For SSC in intact tomato measurements, the calibration correlation between the spectra and the SSC was as adequately high as 0.64–0.82, with the RMSEC ranging from 0.24% to 0.36% Brix (see
Table 2). When the model was used to predict the samples, the prediction results were also desirable, with a correlation coefficient (
rpred) of 0.74 between the measured and the predicted values; the RMSEP was 0.33% Brix with smoothing preprocessed spectra (see
Figure 5c). The PLS regression model appeared to be robust since only five factors (LVs) were used in the calibration model (see
Table 2). Our results are consistent with the findings of Li et al. [
35], who found a correlation coefficient (
r) of 0.88 and RMSEP of 0.35% Brix for the prediction of SSC in pear using HSI with a spectral range of 930–2548 nm. By a 95% confidence paired
t-test, there were no significant differences between the experimental values of MC, pH, and soluble solid content (SSC) and those predicted by HSI. These results demonstrate that a calibration model for prediction of internal qualities of intact tomatoes using HSI has been successfully developed and validated.
In the above PLS regression results, individual wavelength contributions by MC, pH, and SSC contents in tomatoes was not considered in the prediction results. This was because the PLS regression method first applied linear transform to the entire individual wavelength data [
34]. As a result, it was difficult to determine how individual wavelengths were directly related to the MC, pH, and SSC contents in tomatoes to be predicted. However, it would be helpful to examine how MC, pH, and SSC in tomatoes were simply related to individual wavelengths so that a better understanding of their correlated spectra might be achieved.

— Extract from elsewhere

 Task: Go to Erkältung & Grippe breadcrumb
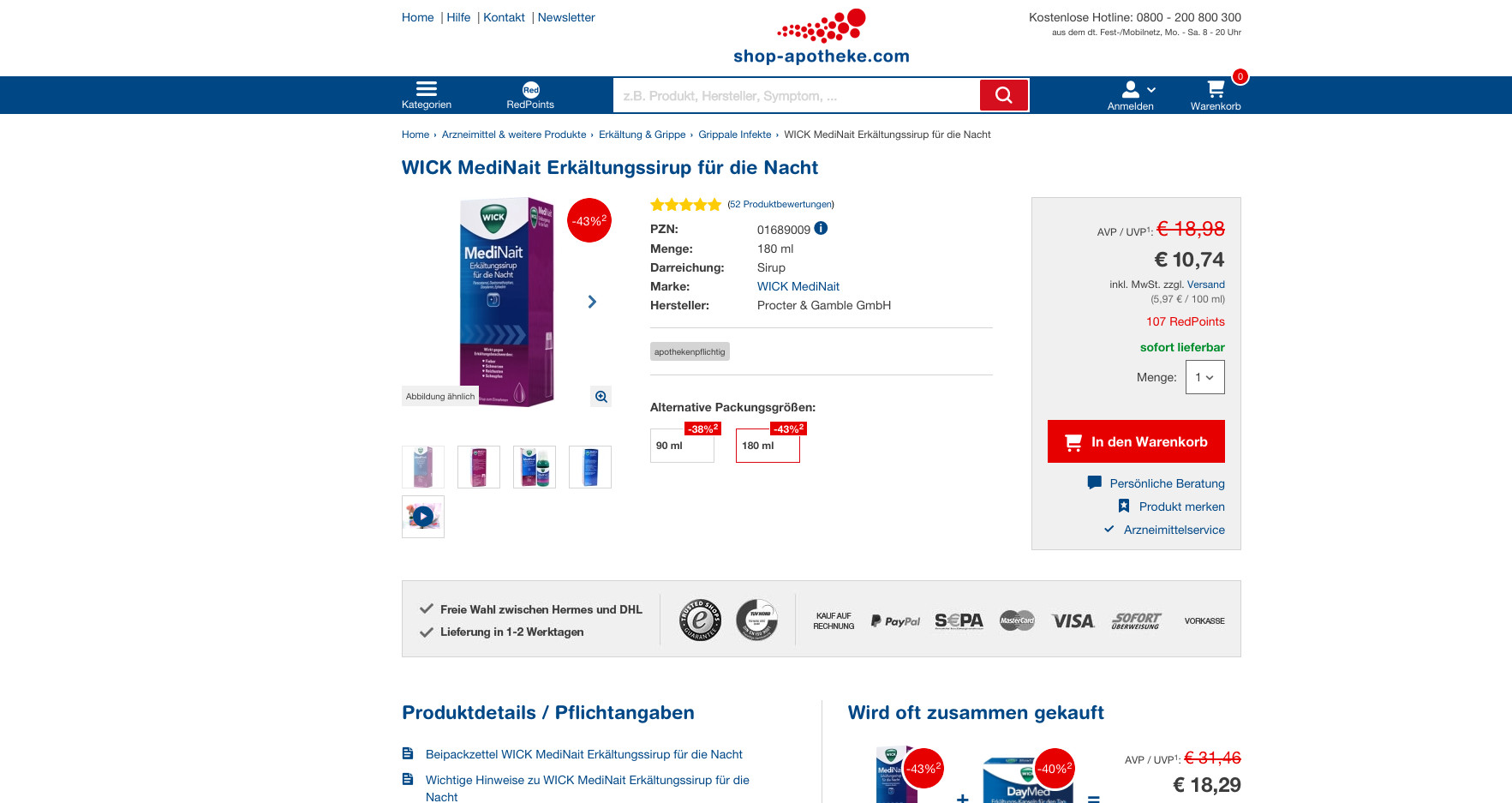tap(642, 135)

3.3. Chemical Images of MC, pH and SSC in Intact Tomatoes
Figure 6 showed a sequence of representative processed images, illustrating the application of the hyperspectral image processing, single-band and threshold methods for the prediction of the MC, pH, and SSC in intact tomatoes. The 1082 nm waveband image was used as a representative image for visualization purposes because it showed the higher contrast among the other bands. The background regions of the non-fluorescence black cup were eliminated from the image by using a 0.1 value of a threshold. The resultant image reveals the major area of the tomato from the background. It shows that the HSI technique is allowed to acquire multiple samples at a time that contains a complete spectrum for every pixel in each sample. It also allows for the visualization of the different chemical constituents in each sample based on their spectral signatures because regions of similar spectral properties have similar chemical composition.

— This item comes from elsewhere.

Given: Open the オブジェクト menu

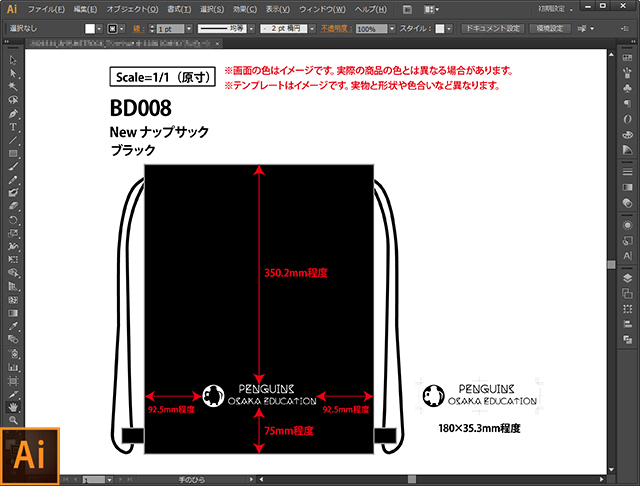Looking at the screenshot, I should [x=132, y=9].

Figure 7 shows the chemical images/prediction map of the MC, pH and SSC of the intact tomato. The images were constructed by multiplying the obtained beta coefficient (regression coefficient) from the best preprocessed PLS regression model with the spectra of each pixel in the image. The power of these distribution maps resides in the rapid and easy access they afford to the spatial distribution of MC, pH and SSC in the tomato and their relative concentrations.

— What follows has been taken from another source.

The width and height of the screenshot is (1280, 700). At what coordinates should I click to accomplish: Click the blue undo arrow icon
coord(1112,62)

By including all the pixels, this approach has the advantage of displaying more detailed and accurate information. The difference in MC, pH and SSC within the same sample was very interesting and easily visualized in the concentration maps. The MC of the tomato showed uniform distribution along the fruits, while the pH was almost doubled in certain areas of the tomato. In the case of pH, the tomato shows pH variation (red-yellow-blue color variation) with lower pH (more blue) in the central areas of the fruit compared to the peripheral areas of the fruit. In the case of SSC content, lower SSC showed uniform distribution in their peripheries and, to a greater extent, SSC towards their central parts in tomato. The whole-tomato differences in internal qualities such as MC, pH, and SSC may be caused by differences in sunlight exposure for the fruit surface during cultivation.